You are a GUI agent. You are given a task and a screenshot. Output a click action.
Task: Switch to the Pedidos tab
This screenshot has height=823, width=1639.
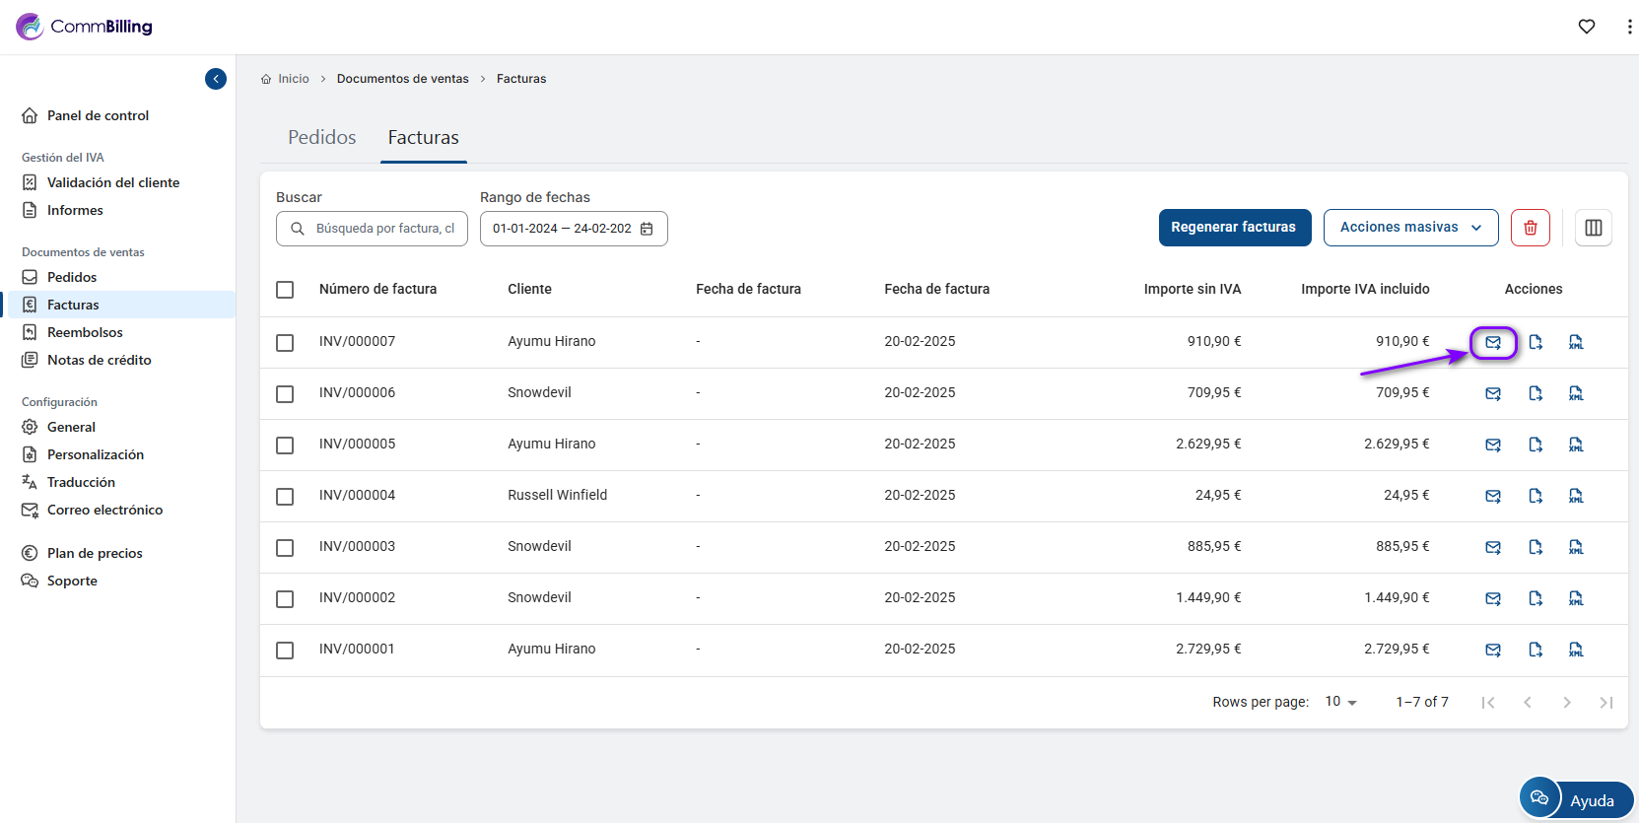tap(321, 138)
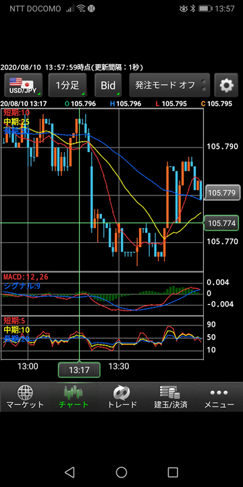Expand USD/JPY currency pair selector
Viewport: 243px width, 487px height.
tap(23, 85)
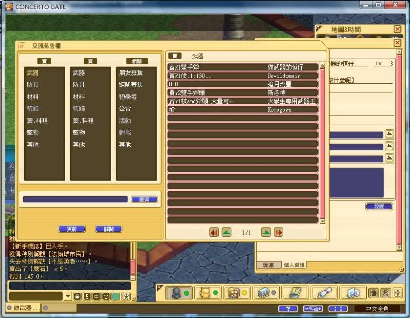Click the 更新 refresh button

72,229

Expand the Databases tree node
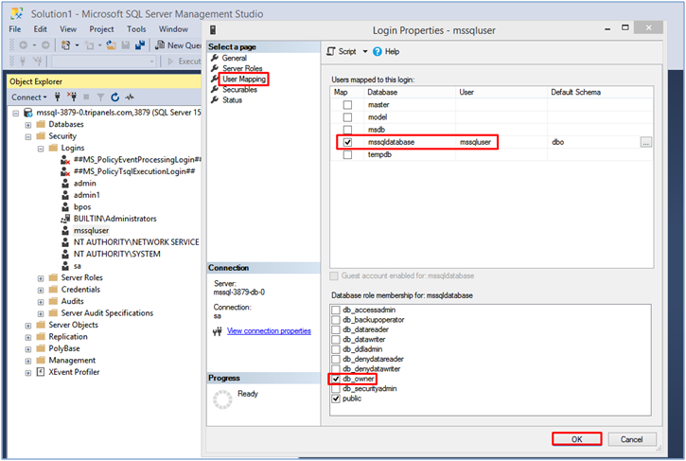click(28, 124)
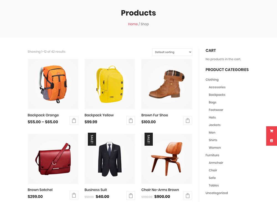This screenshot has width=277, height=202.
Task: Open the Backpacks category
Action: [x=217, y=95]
--
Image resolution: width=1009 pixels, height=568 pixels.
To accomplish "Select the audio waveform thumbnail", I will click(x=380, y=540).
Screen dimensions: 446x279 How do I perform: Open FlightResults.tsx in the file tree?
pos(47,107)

- **Required action**: Could you return exactly the lines above from the line with "You are a GUI" to the line with "Task: Switch to the Pedidos tab", both included, and nothing else?

- **Output of the task**:
You are a GUI agent. You are given a task and a screenshot. Output a click action.
Task: Switch to the Pedidos tab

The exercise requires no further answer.